NIST, a non-regulatory federal agency within the U.S. Department of Commerce, duplicated conditions similar to those found around the sump pump for tank systems to determine the potential corrosion rate.
The study “demonstrated severe corrosion rapidly eating through 1 millimeter of wall thickness per year on steel alloy samples exposed to ethanol and acetic acid vapors,” NIST said. “Gas stations may need to replace submersible pump casings, typically made of steel or cast iron, sooner than expected.”
The laboratory study was prompted by recent reports from field inspectors in nine states suggesting there were “many” rapidly corroding gasoline storage tank components such as sump pumps, NIST said in an announcement. The incidents are “generally” linked to the use of gasoline-ethanol blends and the presence of bacteria, Acetobacter aceti, which convert ethanol to acetic acid, a component of vinegar, the agency said.
The NIST study “confirmed” the field inspectors’ reports of damage to sump pumps, NIST said.

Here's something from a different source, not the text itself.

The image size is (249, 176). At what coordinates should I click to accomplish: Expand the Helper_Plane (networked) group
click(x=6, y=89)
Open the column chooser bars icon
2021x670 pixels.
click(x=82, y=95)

A request for comment from ethanol supporter the Renewable Fuels Association was not answered by presstime.
Researchers developed new test methods and equipment to study copper and steel alloy samples either immersed in ethanol-water solutions inoculated with bacteria or exposed to vapors mimicking those around sump pumps. Corrosion rates were measured over about 30 days.
“The worst damage, with flaky iron oxide products covering corrosion, was found on steel exposed to the vapors,” NIST said. Copper sustained damage in the liquid and vapor environments but corrosion rates were slower. Steel corroded “very” slowly while immersed in the liquid mixture.

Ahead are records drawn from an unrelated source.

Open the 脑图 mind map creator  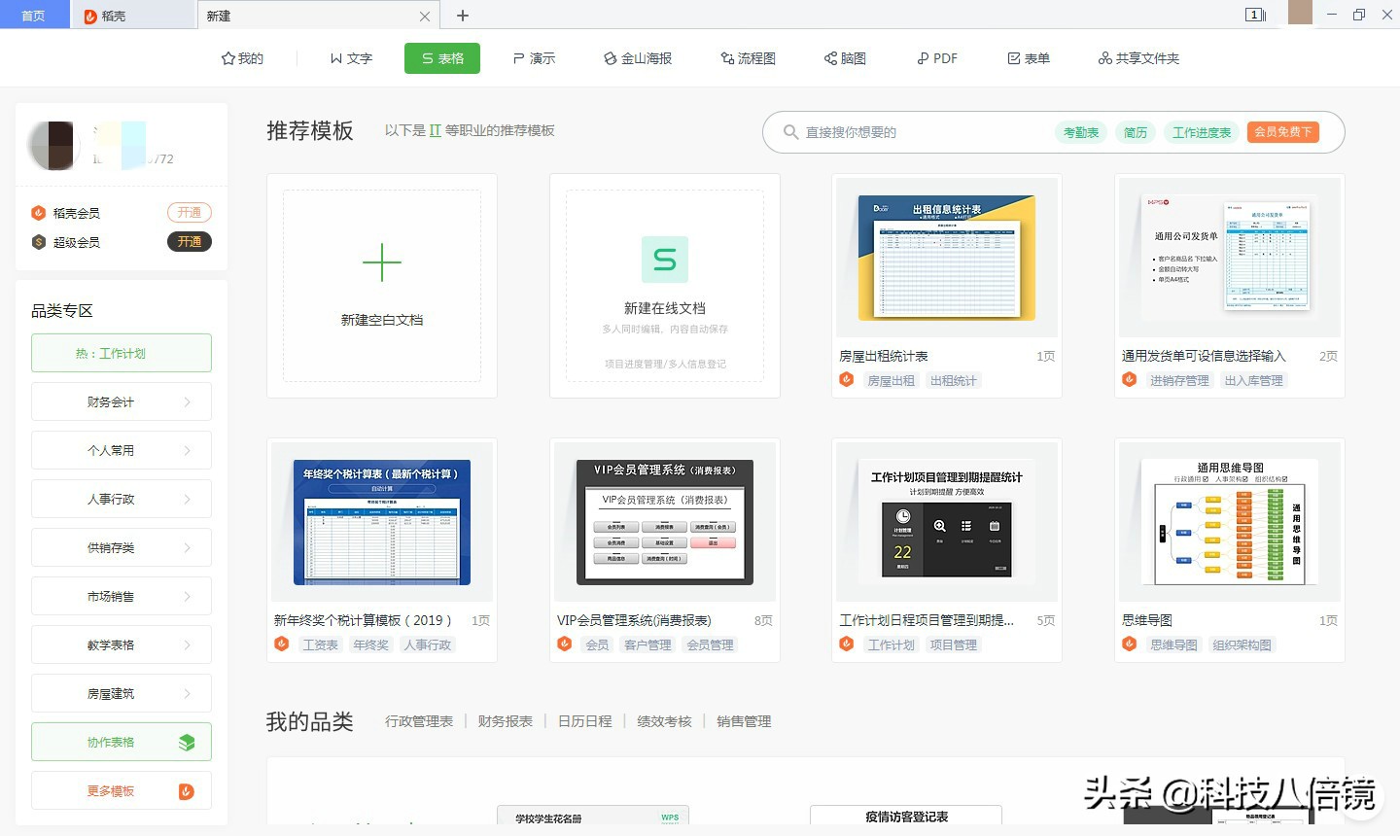(844, 58)

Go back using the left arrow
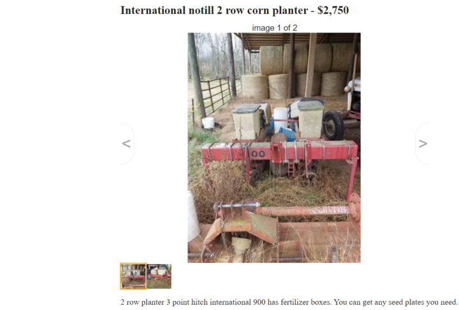tap(126, 143)
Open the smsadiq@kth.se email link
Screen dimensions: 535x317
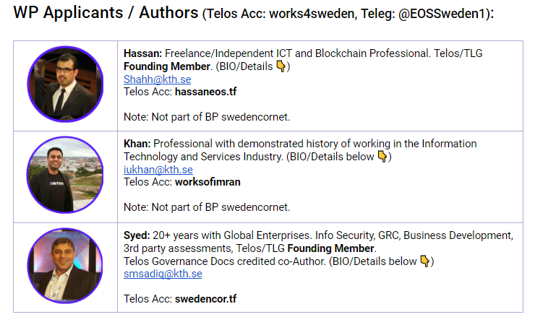click(163, 274)
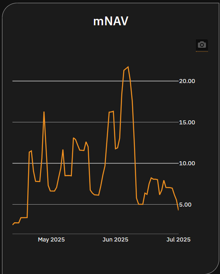The height and width of the screenshot is (274, 220).
Task: Click the final data point of the line
Action: click(x=178, y=210)
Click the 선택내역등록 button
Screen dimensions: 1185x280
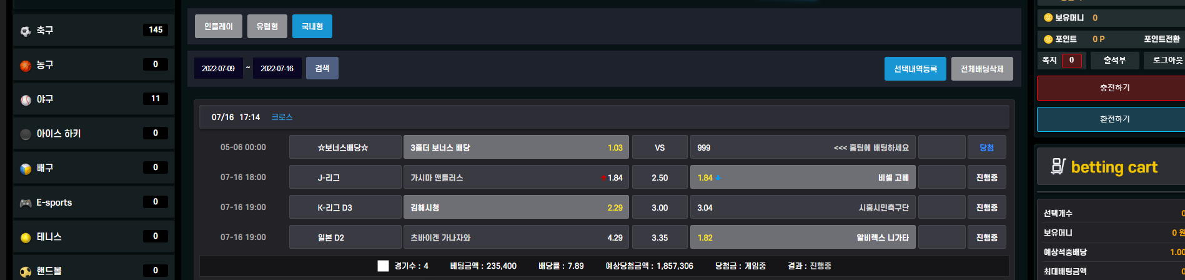click(x=915, y=69)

Researchers concluded that it would take about 15 years for 1.2-millimeter thick copper tube walls to develop holes from corrosion. Stress-corrosion cracking is a concern for bent copper tubing, NIST said.
A previous NIST study found that “ethanol-loving” bacteria accelerated pipeline cracking. The agency notes that “much” of the fuel infrastructure in the United States was designed for unblended gasoline. EPA Data Suggests Tank Leaks Declining.
Meanwhile, if corrosion is accelerating, it has yet to show up in the latest data from the EPA’s Office of Underground Storage Tanks (OUST). OUST suggests the number of new tank system leaks has steadily declined over the years. As of mid-fiscal 2014, there were 3,007 new releases confirmed, bringing the cumulative total to 517,317.
That’s less than half of the 6,128 new releases confirmed in full-year 2013. Over the last decade, the number of new releases reported on an annual basis has been almost cut in half.
“As a result of improved leak detection and prevention activities we continue to see the number of new releases to be significantly lower than the annual historical average number of confirmed releases,” Cliff Rothenstein, then director of OUST, wrote in a report. “In fiscal year 2003 we reported approximately 12,000 new releases, about 60% lower than the annual historical average number of confirmed releases.”